Nella realtà le cose non vanno sempre così. Se un amministratore della cosa pubblica usa il proprio status per avvantaggiare un amico o un cliente a scapito di qualcun altro, l’Istituzione è rispettata? Se un amministratore esercita il proprio mandato non con spirito di servizio, ma di rivalsa e vendetta personale, per una specie di resa dei conti, l’istituzione è rispettata? Se un eletto nelle assemblee mette in scena gazzarre, si comporta da padrone del vapore cavalcando l’arroganza, l’Istituzione è rispettata?
E quegli eletti al consiglio comunale di Terni che hanno omesso di dichiarare pendenze che li avrebbero resi non eleggibili, rispettano l’Istituzione?
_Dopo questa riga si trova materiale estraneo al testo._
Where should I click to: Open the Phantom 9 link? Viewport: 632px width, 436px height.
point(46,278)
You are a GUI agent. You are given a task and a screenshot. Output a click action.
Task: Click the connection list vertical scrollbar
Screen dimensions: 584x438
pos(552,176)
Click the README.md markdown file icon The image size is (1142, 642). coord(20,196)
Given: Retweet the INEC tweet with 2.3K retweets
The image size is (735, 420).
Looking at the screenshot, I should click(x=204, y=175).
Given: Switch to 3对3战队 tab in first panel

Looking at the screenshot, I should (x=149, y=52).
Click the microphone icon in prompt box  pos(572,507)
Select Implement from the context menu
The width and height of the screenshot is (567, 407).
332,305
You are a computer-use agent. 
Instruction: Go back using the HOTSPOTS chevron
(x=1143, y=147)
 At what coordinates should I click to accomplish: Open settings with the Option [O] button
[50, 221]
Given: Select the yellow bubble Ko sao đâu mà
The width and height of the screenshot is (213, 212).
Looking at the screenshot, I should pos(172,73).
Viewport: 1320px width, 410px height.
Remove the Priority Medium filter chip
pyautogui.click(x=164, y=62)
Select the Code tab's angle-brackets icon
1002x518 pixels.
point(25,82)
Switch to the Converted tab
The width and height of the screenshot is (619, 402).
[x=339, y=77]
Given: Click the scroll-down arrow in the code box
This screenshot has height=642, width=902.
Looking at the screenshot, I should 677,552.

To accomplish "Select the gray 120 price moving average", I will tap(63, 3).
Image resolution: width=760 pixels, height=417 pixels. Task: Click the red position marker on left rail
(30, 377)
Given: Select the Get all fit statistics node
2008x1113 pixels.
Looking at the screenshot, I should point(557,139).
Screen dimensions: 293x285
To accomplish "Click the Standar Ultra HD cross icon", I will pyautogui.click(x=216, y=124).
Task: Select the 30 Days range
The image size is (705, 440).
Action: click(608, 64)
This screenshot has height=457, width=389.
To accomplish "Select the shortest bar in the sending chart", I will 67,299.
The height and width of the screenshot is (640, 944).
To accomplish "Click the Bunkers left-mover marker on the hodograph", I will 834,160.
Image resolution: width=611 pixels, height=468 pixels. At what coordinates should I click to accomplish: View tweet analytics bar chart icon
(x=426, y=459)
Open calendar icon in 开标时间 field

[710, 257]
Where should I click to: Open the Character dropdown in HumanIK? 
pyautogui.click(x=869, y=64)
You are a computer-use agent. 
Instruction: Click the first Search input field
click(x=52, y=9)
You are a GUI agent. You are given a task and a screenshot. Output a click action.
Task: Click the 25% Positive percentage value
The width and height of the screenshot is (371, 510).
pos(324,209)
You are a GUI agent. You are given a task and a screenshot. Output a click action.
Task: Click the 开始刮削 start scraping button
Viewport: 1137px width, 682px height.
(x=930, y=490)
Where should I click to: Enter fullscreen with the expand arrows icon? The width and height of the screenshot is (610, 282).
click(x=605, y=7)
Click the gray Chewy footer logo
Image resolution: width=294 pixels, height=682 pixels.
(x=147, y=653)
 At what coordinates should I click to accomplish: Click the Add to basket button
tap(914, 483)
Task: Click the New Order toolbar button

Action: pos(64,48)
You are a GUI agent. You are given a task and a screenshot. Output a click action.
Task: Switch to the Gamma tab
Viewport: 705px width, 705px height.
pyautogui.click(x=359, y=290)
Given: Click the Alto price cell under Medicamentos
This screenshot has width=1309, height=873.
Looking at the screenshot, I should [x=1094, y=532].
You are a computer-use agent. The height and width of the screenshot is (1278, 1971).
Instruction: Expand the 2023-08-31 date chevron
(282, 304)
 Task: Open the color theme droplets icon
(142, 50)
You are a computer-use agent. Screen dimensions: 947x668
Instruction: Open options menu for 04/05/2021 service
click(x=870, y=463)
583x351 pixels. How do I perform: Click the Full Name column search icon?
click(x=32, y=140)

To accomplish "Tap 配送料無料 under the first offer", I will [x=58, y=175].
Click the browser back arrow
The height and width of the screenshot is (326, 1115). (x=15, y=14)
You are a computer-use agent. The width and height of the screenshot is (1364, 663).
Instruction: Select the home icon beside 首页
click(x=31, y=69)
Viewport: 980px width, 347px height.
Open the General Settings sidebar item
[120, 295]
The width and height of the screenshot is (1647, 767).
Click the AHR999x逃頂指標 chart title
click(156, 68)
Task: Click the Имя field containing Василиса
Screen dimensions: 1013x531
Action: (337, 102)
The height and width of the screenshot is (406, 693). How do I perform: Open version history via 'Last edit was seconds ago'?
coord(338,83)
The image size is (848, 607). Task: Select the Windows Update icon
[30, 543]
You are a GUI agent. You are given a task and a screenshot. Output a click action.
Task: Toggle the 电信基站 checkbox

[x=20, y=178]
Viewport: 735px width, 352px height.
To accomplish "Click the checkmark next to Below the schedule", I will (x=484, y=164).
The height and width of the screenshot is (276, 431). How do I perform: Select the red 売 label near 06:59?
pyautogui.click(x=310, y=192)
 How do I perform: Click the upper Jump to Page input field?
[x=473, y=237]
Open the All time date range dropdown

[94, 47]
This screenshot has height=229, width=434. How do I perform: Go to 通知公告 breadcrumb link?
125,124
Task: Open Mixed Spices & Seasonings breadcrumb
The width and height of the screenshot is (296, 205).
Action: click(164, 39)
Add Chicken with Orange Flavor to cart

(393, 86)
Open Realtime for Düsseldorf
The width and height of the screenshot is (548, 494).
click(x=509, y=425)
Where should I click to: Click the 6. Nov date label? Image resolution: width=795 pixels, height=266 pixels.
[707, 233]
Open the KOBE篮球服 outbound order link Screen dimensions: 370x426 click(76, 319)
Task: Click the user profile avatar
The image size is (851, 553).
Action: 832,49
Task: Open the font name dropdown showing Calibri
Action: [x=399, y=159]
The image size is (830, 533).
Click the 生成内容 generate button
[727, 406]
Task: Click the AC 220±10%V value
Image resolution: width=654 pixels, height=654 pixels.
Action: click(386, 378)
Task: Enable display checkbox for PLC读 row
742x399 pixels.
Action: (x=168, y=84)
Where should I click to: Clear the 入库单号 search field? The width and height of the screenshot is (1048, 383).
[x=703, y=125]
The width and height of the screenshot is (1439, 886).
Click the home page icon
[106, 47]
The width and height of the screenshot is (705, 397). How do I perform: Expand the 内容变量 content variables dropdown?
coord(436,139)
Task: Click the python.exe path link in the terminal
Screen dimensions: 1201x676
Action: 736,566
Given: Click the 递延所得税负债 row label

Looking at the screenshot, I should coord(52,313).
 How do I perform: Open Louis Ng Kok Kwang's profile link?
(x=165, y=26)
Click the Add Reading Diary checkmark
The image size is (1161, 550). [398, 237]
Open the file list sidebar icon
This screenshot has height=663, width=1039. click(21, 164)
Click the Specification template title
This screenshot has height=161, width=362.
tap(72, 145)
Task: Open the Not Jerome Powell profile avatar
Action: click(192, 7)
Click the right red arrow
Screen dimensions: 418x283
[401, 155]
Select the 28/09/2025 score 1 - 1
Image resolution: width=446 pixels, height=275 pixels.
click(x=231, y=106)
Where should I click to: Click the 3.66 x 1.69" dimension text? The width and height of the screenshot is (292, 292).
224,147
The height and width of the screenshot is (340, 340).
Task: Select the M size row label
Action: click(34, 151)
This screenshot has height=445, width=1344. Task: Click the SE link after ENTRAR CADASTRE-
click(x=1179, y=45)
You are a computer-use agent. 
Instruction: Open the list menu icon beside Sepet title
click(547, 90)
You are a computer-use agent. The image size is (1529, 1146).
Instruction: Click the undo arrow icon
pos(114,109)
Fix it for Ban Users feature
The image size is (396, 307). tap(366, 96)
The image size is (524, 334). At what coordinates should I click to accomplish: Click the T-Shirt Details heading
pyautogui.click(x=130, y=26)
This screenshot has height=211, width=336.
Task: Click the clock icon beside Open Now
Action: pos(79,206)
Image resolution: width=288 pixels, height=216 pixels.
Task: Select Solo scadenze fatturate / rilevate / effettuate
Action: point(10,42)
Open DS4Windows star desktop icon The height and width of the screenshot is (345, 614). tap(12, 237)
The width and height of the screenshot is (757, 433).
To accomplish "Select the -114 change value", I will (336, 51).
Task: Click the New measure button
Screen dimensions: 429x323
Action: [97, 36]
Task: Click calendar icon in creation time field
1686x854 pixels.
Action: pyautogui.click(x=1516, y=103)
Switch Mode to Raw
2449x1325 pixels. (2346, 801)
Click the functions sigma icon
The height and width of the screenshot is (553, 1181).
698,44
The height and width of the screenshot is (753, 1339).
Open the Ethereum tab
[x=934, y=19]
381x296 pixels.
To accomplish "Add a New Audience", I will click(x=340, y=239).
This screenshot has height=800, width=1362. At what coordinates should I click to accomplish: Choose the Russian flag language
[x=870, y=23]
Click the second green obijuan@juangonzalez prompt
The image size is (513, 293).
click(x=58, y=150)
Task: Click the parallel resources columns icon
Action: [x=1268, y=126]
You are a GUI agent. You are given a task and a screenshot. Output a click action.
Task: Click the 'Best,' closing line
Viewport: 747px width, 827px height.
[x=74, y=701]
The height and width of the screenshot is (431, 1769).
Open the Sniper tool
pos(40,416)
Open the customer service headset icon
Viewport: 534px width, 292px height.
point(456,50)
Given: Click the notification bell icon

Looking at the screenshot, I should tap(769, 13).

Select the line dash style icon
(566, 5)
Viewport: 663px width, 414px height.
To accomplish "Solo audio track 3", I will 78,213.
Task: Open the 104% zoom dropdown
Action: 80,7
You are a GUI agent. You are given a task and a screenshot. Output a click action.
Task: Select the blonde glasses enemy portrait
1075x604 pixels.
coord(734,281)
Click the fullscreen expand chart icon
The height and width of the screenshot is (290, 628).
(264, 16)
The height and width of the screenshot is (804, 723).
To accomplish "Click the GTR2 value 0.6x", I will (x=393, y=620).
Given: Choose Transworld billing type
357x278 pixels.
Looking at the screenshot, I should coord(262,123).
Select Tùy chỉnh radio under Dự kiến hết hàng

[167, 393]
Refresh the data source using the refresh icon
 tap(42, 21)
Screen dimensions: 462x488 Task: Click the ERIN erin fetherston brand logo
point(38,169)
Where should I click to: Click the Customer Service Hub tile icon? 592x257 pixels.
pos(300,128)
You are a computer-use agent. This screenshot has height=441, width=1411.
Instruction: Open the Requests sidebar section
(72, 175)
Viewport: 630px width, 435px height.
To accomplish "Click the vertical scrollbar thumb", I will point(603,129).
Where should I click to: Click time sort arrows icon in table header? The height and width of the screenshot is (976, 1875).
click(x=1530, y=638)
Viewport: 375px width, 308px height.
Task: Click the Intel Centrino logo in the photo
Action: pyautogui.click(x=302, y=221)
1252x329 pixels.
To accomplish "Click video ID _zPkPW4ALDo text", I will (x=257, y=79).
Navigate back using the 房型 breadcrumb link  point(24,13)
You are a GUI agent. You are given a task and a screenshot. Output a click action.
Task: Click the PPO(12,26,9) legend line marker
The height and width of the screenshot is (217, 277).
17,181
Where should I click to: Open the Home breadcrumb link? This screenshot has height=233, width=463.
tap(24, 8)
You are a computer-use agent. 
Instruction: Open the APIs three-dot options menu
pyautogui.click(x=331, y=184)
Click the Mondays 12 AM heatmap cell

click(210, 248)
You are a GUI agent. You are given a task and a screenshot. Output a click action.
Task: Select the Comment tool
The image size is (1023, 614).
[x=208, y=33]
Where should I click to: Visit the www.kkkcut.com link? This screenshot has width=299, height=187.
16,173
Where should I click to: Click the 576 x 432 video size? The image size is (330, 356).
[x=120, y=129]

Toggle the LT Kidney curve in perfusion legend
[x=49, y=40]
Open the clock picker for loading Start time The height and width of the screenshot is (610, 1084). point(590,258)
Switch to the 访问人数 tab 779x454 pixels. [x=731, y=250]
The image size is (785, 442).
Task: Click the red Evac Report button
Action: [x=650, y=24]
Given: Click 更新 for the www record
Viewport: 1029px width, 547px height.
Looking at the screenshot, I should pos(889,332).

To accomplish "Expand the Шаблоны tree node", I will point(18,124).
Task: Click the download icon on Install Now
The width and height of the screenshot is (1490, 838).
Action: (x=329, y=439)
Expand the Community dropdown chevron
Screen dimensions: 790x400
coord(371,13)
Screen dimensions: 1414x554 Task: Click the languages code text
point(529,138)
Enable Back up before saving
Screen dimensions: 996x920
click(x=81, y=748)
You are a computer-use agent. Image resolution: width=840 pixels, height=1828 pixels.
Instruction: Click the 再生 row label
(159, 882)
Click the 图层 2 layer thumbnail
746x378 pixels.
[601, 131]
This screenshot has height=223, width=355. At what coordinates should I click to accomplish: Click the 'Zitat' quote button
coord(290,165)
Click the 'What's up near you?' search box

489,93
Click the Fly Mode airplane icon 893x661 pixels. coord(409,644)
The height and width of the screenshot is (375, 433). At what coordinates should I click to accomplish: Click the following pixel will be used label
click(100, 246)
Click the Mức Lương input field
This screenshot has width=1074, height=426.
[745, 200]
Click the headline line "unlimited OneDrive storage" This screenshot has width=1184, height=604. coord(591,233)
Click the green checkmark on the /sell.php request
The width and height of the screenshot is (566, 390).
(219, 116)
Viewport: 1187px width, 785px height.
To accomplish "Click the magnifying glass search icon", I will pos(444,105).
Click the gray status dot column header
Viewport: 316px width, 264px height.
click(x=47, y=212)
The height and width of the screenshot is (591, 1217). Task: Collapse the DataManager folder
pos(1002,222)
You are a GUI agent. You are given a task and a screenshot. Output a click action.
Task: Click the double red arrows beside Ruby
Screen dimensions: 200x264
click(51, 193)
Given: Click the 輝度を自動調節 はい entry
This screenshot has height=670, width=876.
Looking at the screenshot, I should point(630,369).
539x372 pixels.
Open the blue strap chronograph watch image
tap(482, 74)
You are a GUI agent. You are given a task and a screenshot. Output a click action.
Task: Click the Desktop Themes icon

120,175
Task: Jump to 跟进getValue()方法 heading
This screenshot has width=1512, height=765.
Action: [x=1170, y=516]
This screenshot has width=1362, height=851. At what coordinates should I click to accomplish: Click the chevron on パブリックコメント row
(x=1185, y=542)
No, cercano di aggirarla. Costoro, in verità, dovranno comparire davanti al giudice ai primi di maggio. Ci sarà una sentenza che li riguarderà, certo proporzionata alla manchevolezza (chi ha dimenticato una rata della retta d’asilo non può essere equiparato a chi ha taciuto di tasse non pagate per migliaia di euro). E, in caso di sentenza non favorevole, sarà rispettare le Istituzioni il tirare a campare fidando in appelli e contro appelli continuando a sedere nell’aula di Palazzo Spada? La fiducia dei cittadini, in un caso del genere, è ben riposta?
E infine: se un sindaco manda in giro foto ammiccanti che sembrano a volte sfottò nei confronti di altre città o degli avversari politici, o che ammiccano – ancora, ma il verbo giusto è quello – a convinzioni irrispettose di scelte di vita da lui con condivise, dà lustro a quella fascia tricolore che indossa?